STA financing overhauled in draft bill

Ljubljana, 20 June - Public financing of the Slovenian Press Agency (STA) will be overhauled under a reform bill that entered a 30-day public consultation period on Thursday and comes after the agency found itself on the verge of bankruptcy in 2021 when public financing was withheld.

Ljubljana
The entrance to the STA offices in Tivolska Street.
Photo: Tamino Petelinšek/STA
File photo

The existing law, passed in 2011, provides for the public financing of the agency's public service journalism, but during the stand-off with the last Janez Janša government it turned out that the financing provisions were often vague and unenforceable.

It merely stipulates that annual public financing is determined each year in a contract between the STA and the government without specifying how much money the STA is eligible for and how the annual grant is calculated.

In the new bill, there is a formula determining that public funding will cover the difference between the cost of performing the public service (which includes labour, operating and investment costs) and the commercial revenue the STA earns on the market.

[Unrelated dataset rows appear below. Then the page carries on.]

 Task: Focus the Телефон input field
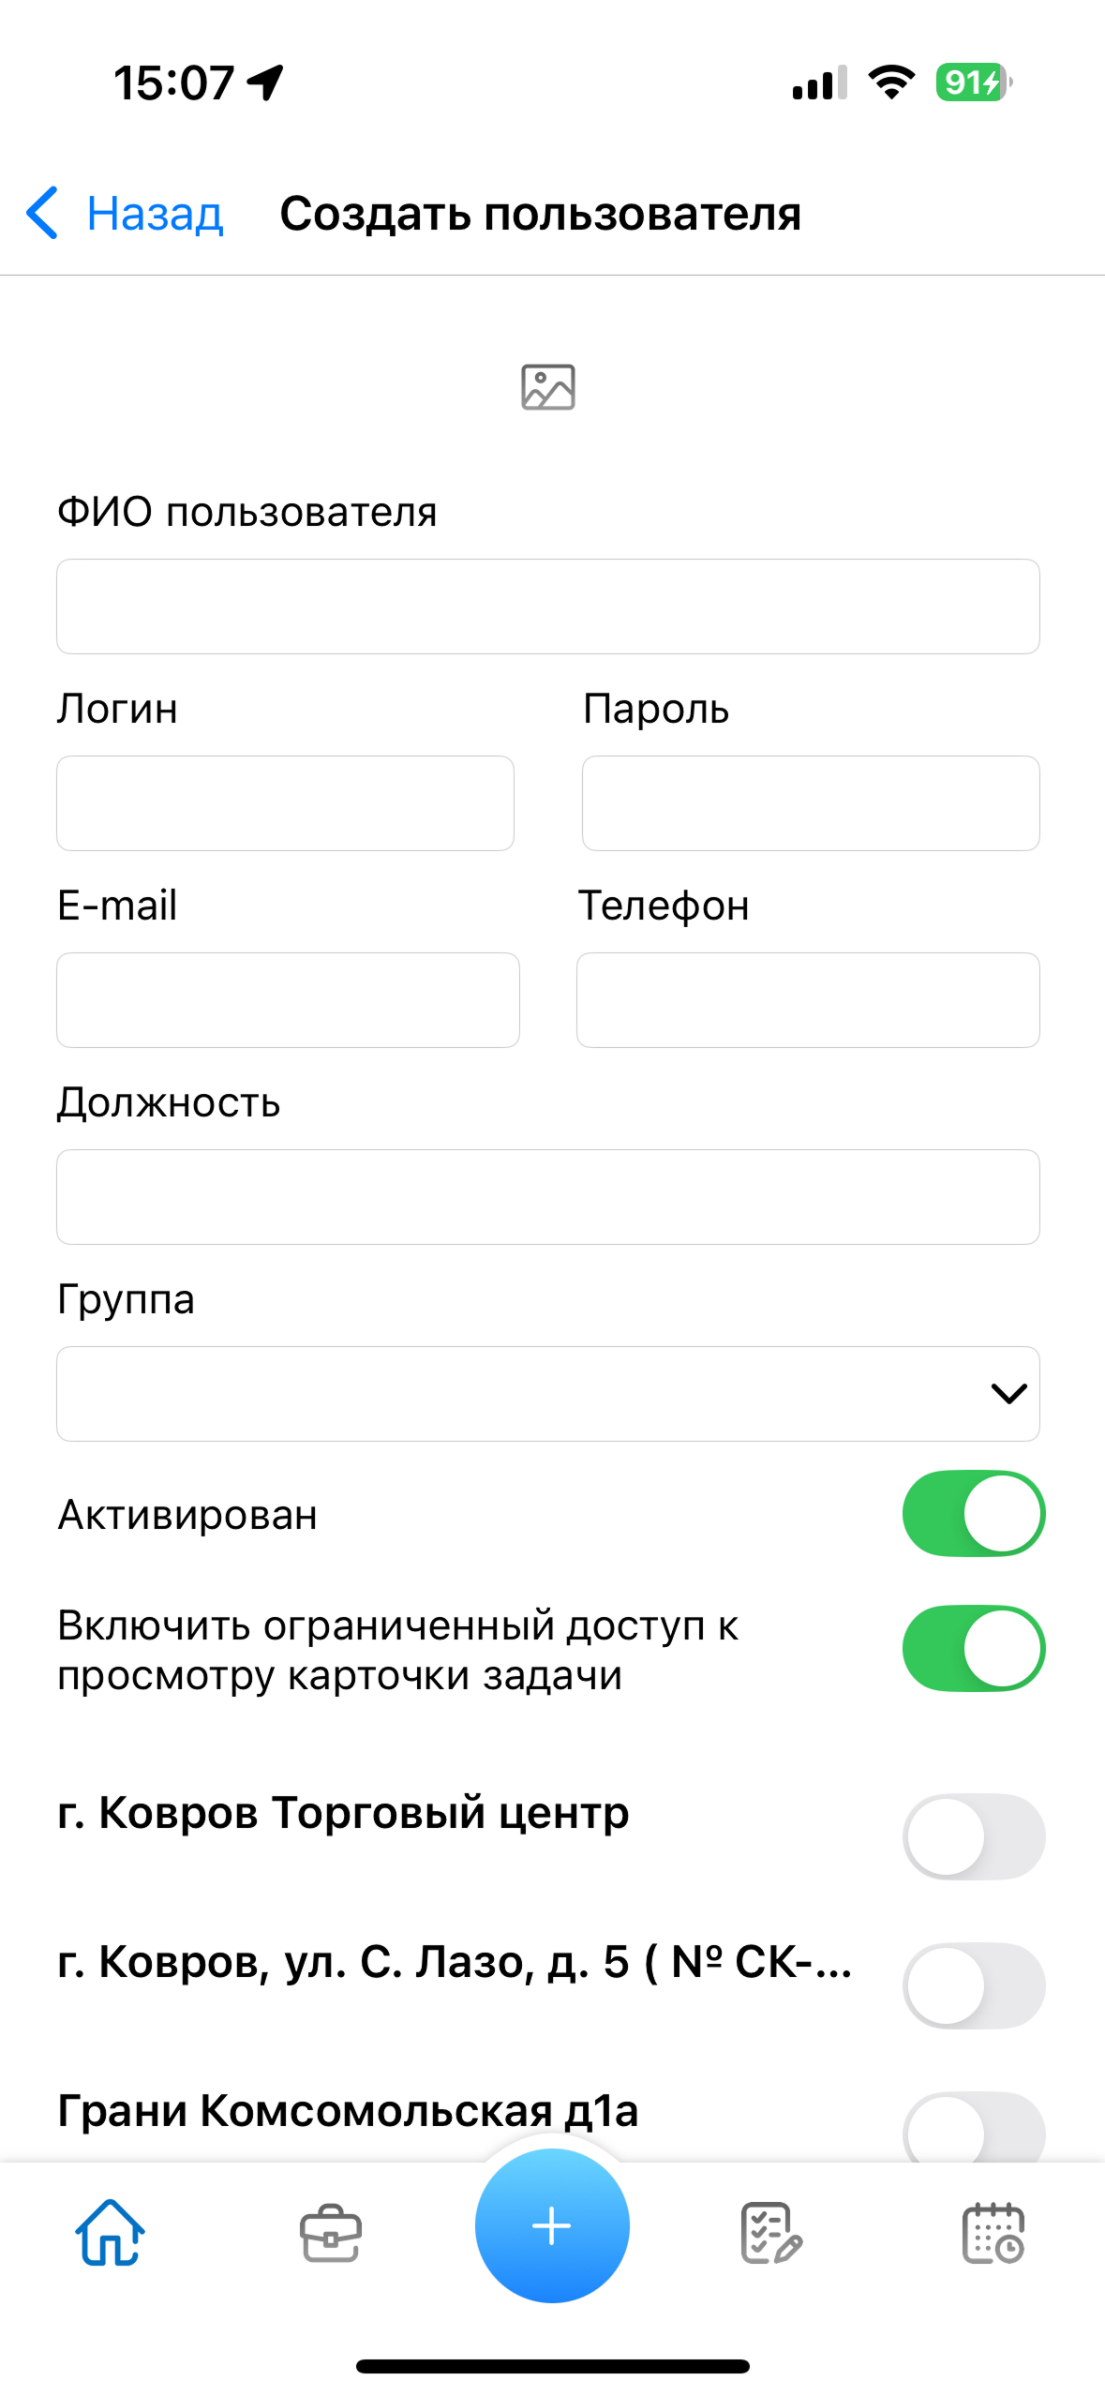click(x=808, y=1000)
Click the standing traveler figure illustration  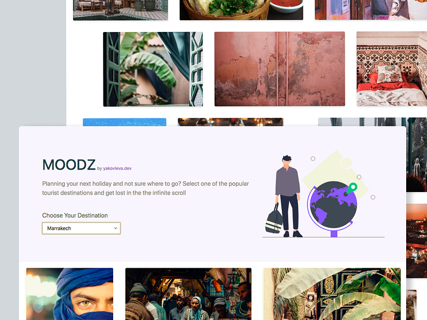click(x=288, y=196)
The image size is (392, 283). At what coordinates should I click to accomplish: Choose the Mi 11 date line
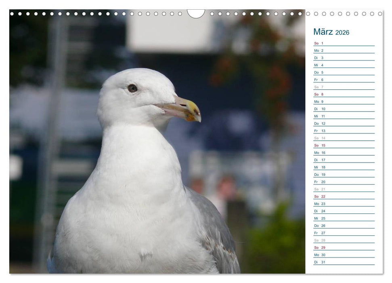tap(344, 116)
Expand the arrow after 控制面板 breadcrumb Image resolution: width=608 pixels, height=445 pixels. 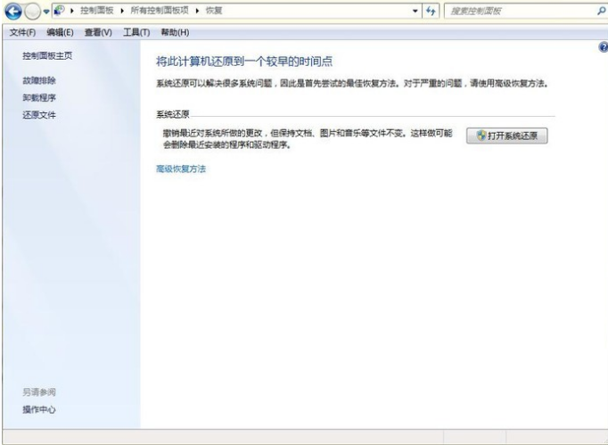[x=122, y=11]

The overarching aim of the new bill, according to the Culture Ministry, which is in charge of media policy, is to support press agency activity because the market is too small to support such a service on a purely commercial basis.

To achieve that, the bill also eschews listing which specific segments of STA operations are eligible for public funding.

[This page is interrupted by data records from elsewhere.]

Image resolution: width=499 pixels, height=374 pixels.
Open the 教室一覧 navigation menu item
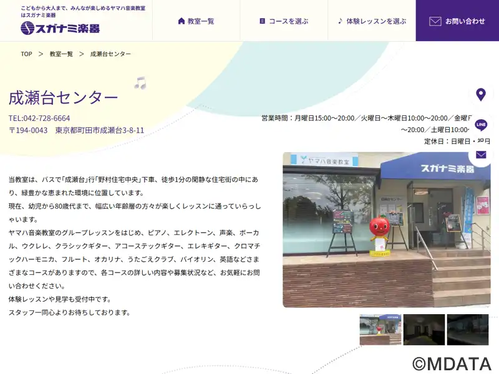pos(196,21)
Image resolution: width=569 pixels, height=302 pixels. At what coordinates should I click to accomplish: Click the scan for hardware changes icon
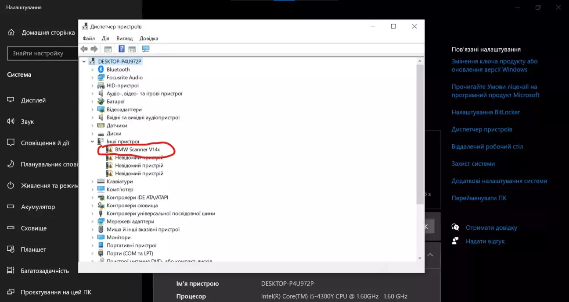point(146,49)
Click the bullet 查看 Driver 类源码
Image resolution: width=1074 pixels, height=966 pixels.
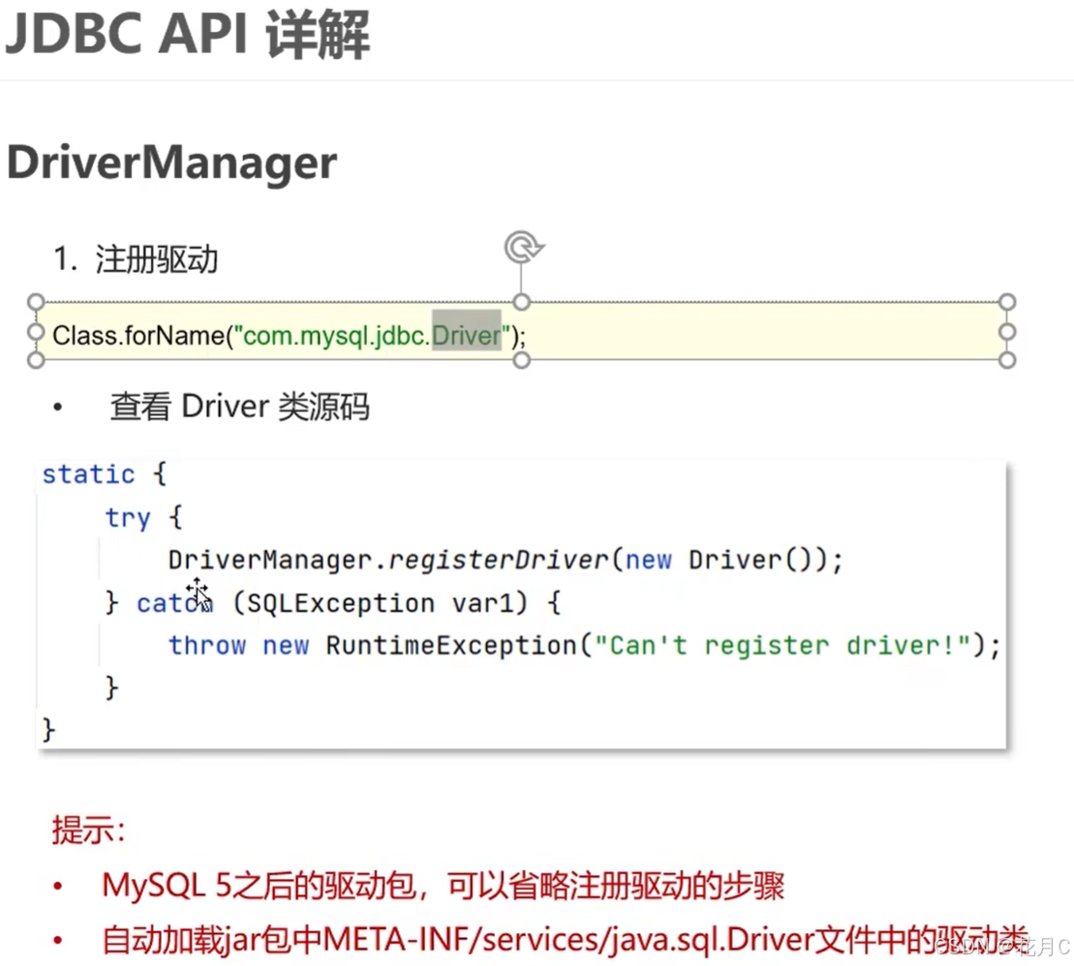239,406
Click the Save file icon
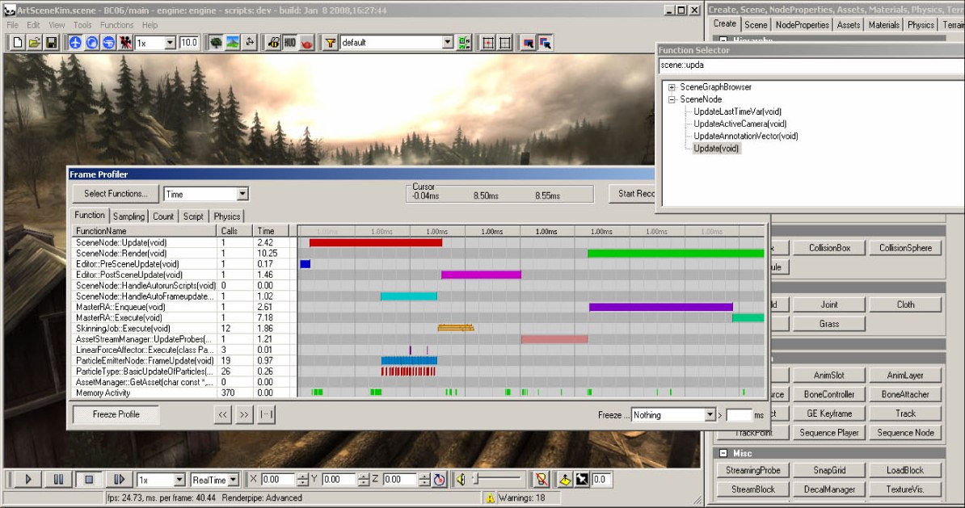The height and width of the screenshot is (508, 965). [x=51, y=43]
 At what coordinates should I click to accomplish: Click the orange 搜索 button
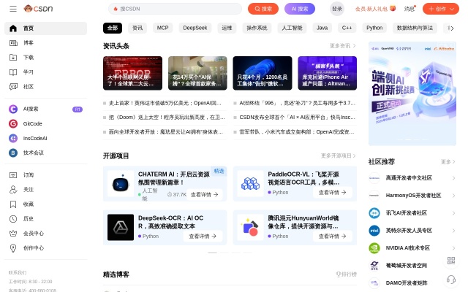pos(263,9)
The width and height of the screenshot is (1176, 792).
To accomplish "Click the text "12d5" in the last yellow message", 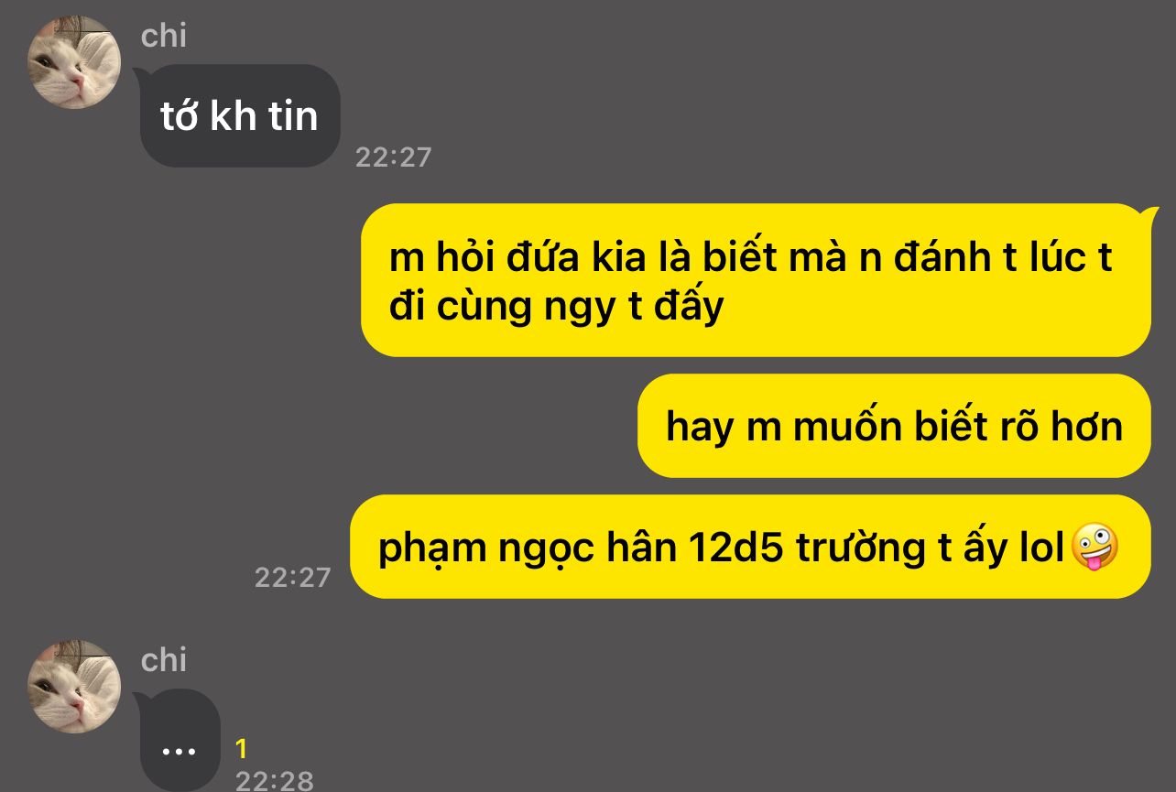I will pos(735,548).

Instead, it provides a broader definition of the services the STA is obligated to provide, and it determines which content is subscription-based public service, free-to-use public service, and commercial services.

Content produced for the media - text, audiovisual and other content - will be delivered on a subscription basis, but the headlines and first paragraphs must be available to the general public for free, which is an arrangement similar to the existing law.

All news about Slovenian minorities abroad and ethnic communities will meanwhile be free of charge, just as it is now.

Commercial services meanwhile include event organisation, media partnerships and such, activities that the agency already performs.

Other parts of the legislation remain largely intact, including the key provision on governance and editorial independence.

Notably, however, the annual financing contract will no longer be signed with the Government Communications Office, but with the Culture Ministry.

The STA management and editorial staff have welcomed the bill given that the existing legislation has been found to be inadequate. "We will examine the proposal and submit our remarks," they said.

"What we definitely expect, however, is that the final solution will sort out the inconsistencies and shortcomings of the existing law, and that the STA will be provided stable and clearly defined financing as well as editorial and institutional independence.

"Good legislation is the only way the STA can provide a high-quality public service developed in line with media industry trends," the joint statement reads.